Genel olarak “din işlerinin devlet işleriyle karıştırılmaması” şeklinde özetlenir ki bu daha çok laikliğin 1789 devrimi sonrasında Fransa’da biçimlenen en katı yorumunun tanımıdır. Fransız yaklaşımına göre, laik bir ülkenin anayasasında o ülkenin halkı için belli bir dinsel tanımlama ya da aidiyet cümlesi bulunamaz (“Fransız Devletinin resmi dini Hristiyanlıktır” ya da “Türk Devleti Müslümandır” gibi), devlet hiçbir dine diğerine olduğundan daha yakın duramaz. Özetle devletin belli bir dini yoktur ve hiçbir dinin yaygınlaşması ya da örgütlenmesi için yatırım yapamaz, personel istihdam edemez.

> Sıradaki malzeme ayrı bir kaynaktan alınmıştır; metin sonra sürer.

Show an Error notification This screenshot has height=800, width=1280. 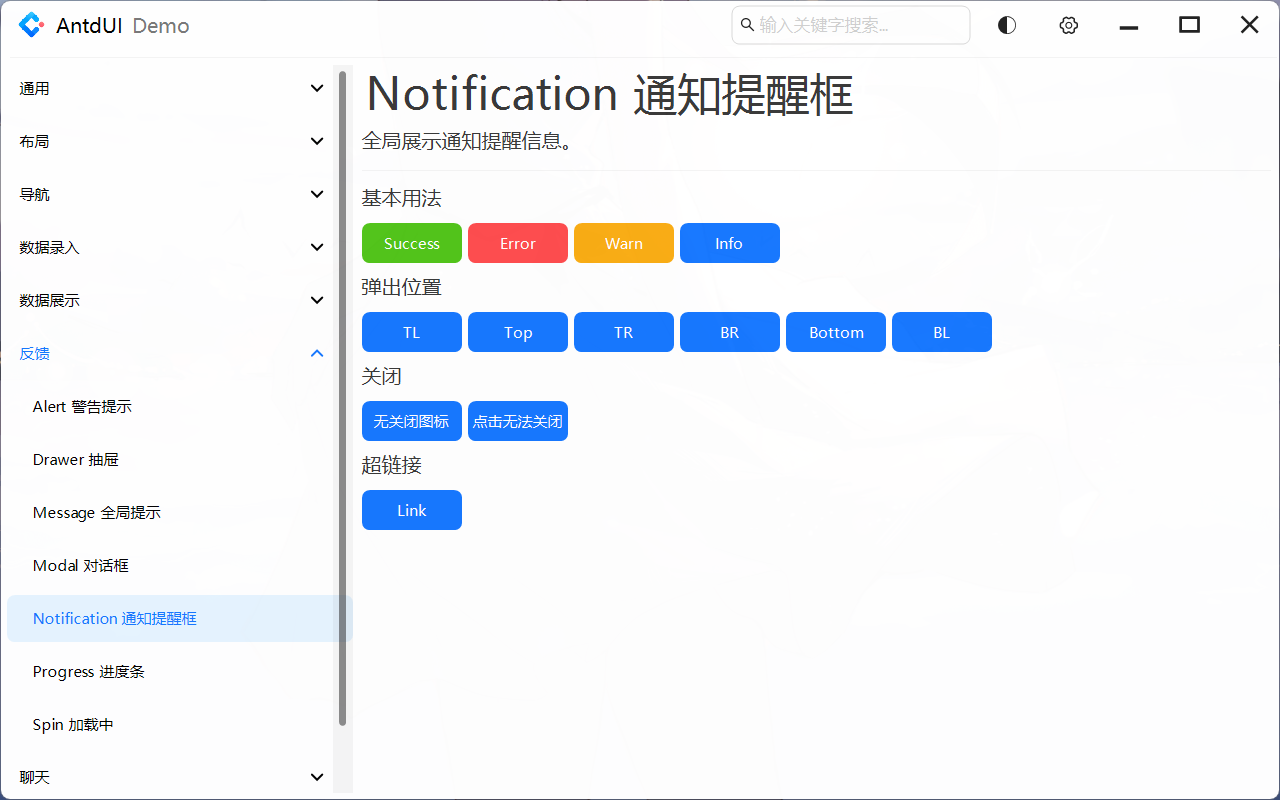517,243
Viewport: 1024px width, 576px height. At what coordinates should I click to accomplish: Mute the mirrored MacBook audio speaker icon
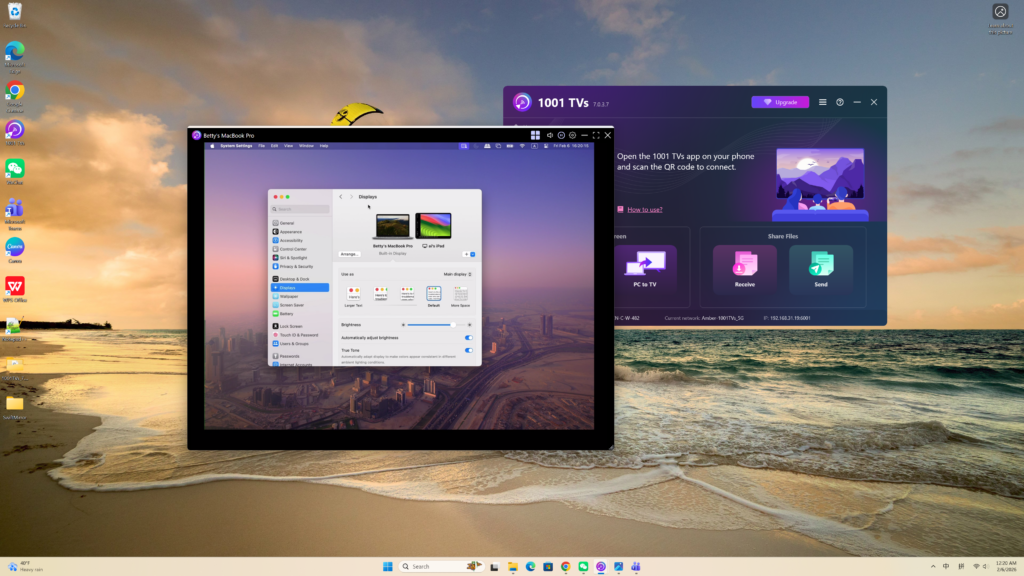coord(549,135)
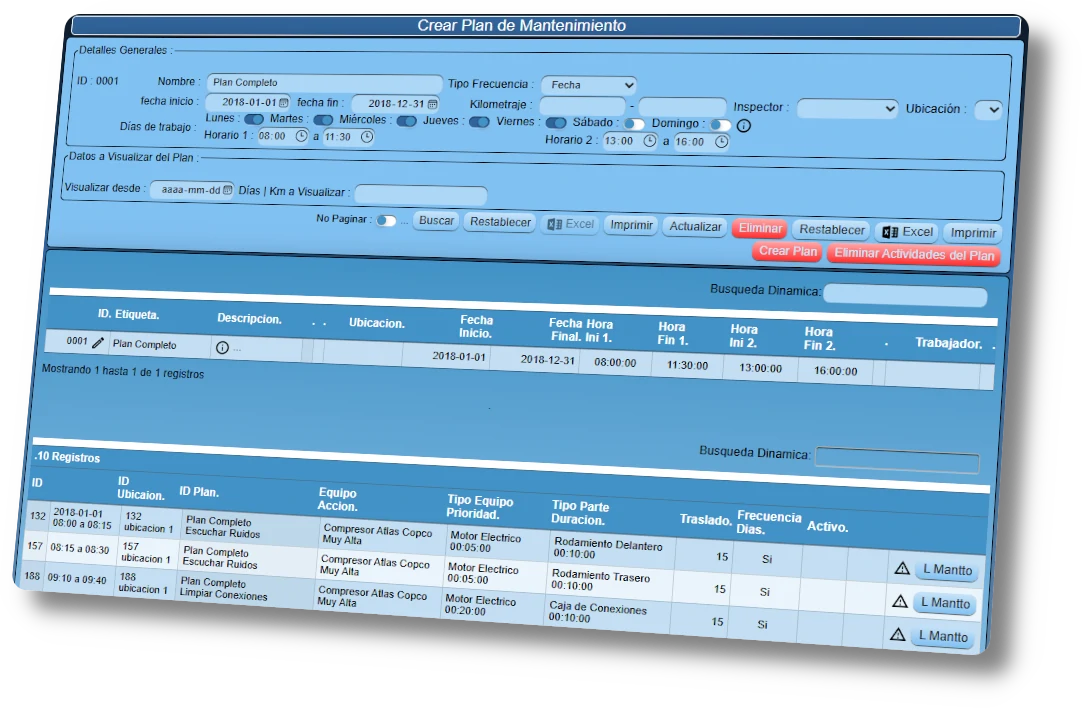Toggle the Lunes workday switch

click(x=254, y=119)
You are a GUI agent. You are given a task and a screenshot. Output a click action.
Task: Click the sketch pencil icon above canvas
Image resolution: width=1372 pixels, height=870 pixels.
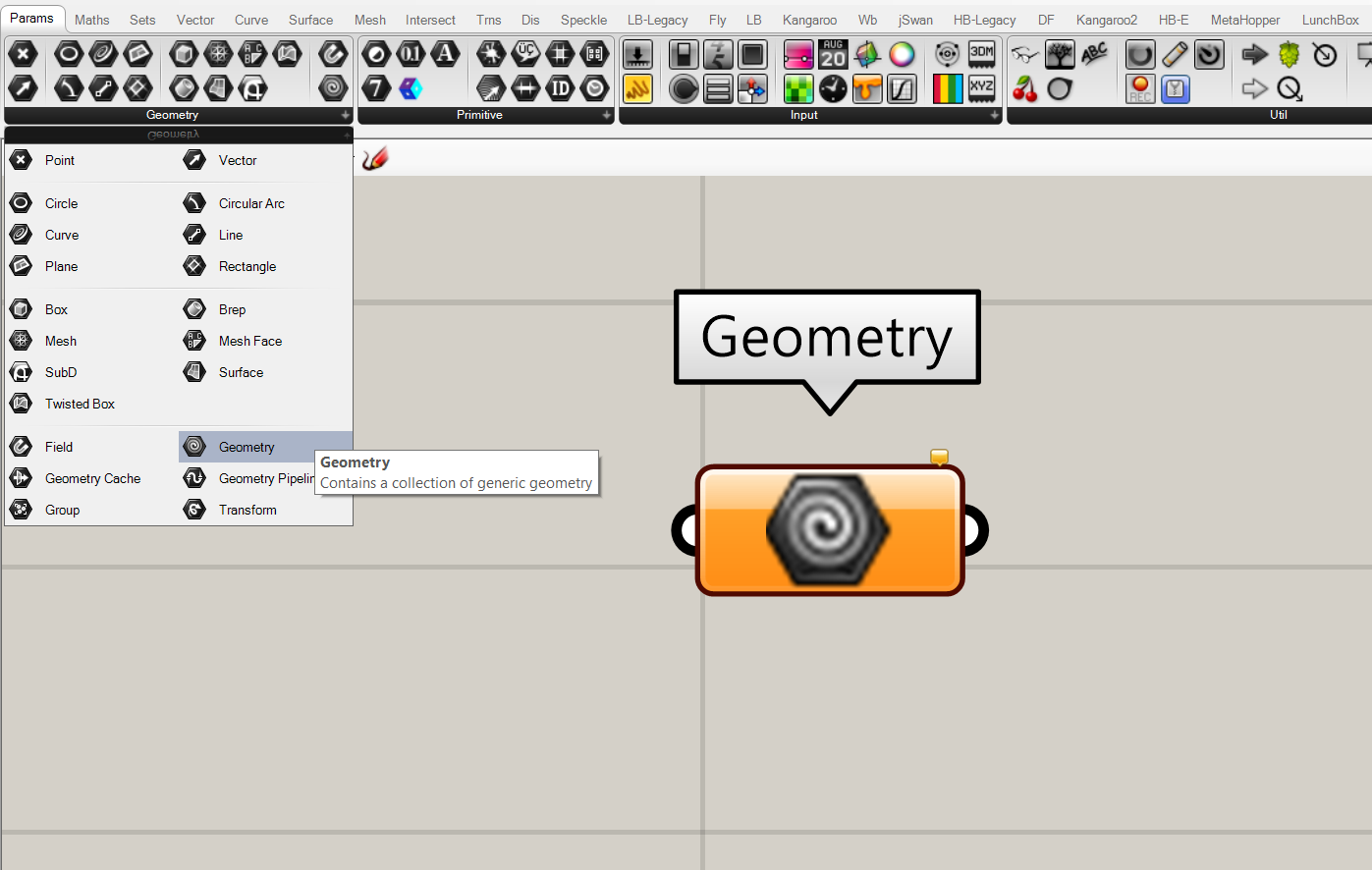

Bir yasama, yürütme ve yargı sistemi olarak “laiklik“, günümüzde dünya uluslarının üzerinde hâlâ tam bir uzlaşmaya varamadıkları önemli konu başlıklarından biri olarak çeşitli felsefi çatışmalara neden olmaktadır. Aralarında Türkiye Cumhuriyetinin de yer aldığı, kendilerine model olarak Fransa’yı almış kimi ülkelerin anayasalarında “laiklik” ilkesine kesin bir dille yer verilerek, devlet yönetiminde dinsel kural ve buyrukların herhangi bir rolü olmaması ilkesi peşinen kabul edilmiştir. Buna karşılık İsrail, İran, Suudi Arabistan Mısır, Pakistan, Vatikan gibi ülkelerde Yahudi, Hristiyan ya da İslam şeriatına göre düzenlenmiş anayasalar yürürlüktedir.
Dünyada bireysel özgürlüklerin en yetkin biçimde tanımlandığı hukuksal metinler arasında yer alan ABD Anayasası da bu açıdan laikliğin Avrupalı tanımından oldukça uzaktır Amerikan yasalarında dinsel inanca ve kutsal metinlere sık sık atıfta bulunulurken, ülkedeki banknotların üzerinde de “In God We Trust” (İnandığımız Allah’a) ibaresi yer alır. Buna karşılık Amerikan sistemi de kendisini “laik” olarak tanımlar. Öte yandan, Cumhuriyet‘in ilanından bu yana Fransız tipi “ödünsüz bir laikligi” uygulama çabasındaki Türkiye’nin, bir devlet kurumu olan Diyanet İşleri Başkanlığı kanalıyla ülkedeki dinsel eğitim ve ibadet hizmetlerini örgütlemesi, laikliğin Avrupalı tanımı adına bir başka derin çelişkidir.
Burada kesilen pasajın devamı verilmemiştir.